我らが綾野さんは……い、一度くらいモテない役やりません? ダメ? モテない綾野剛は世間的に解釈違いかな…私はちょっと見てみたい…今回もスマートで絶妙に隙だらけで絶対モテるだろって雰囲気が素敵でした。ありがとうございます我々の業界ではご褒美です。嘘つきまくるけど「灯里が好きなのは本当」って半泣きで言ってるところはあまりに必死でカッコ悪くて逆に性癖に刺さりました。同じことを感じた人は多かったはずだ。

毎回エンディングの仕様が微妙に違うので飛ばさず律儀に全部見てしまいました。
謎ダンス可愛い。あれ絡みはだいたいアドリブなんじゃないかな…大まかなふりしか決まってなさそう。そしてだんだん出てくる桑田佳祐。最高。もっとやって。
実はまだスペシャルを見てないので、時間を見つけて見てみようと思います。一両日中に見てそう。

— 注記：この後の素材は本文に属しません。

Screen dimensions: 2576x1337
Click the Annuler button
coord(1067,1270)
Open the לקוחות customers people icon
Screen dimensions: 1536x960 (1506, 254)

「恋はDeepに」の小出し情報が破壊力高すぎてこうしちゃおれんと慌てて手を出した旧作でしたが、思いの外お気に入りになってしまいました。今度から「好きなドラマです!」と胸張って言おうと思います。おすすめしてくれたフォロワーさんありがとう! 目黒の土地勘全くないけど楽しめました! どうでもいいけど一度あのへんの宿に泊まったことがあって、夜にお友達とのみに行った帰りにケーキ屋求めて徘徊したことを思い出しました。夜の道を歩くシーンが多かったせい。あの人元気かなあ。

それではまたよろしくどうぞ。では。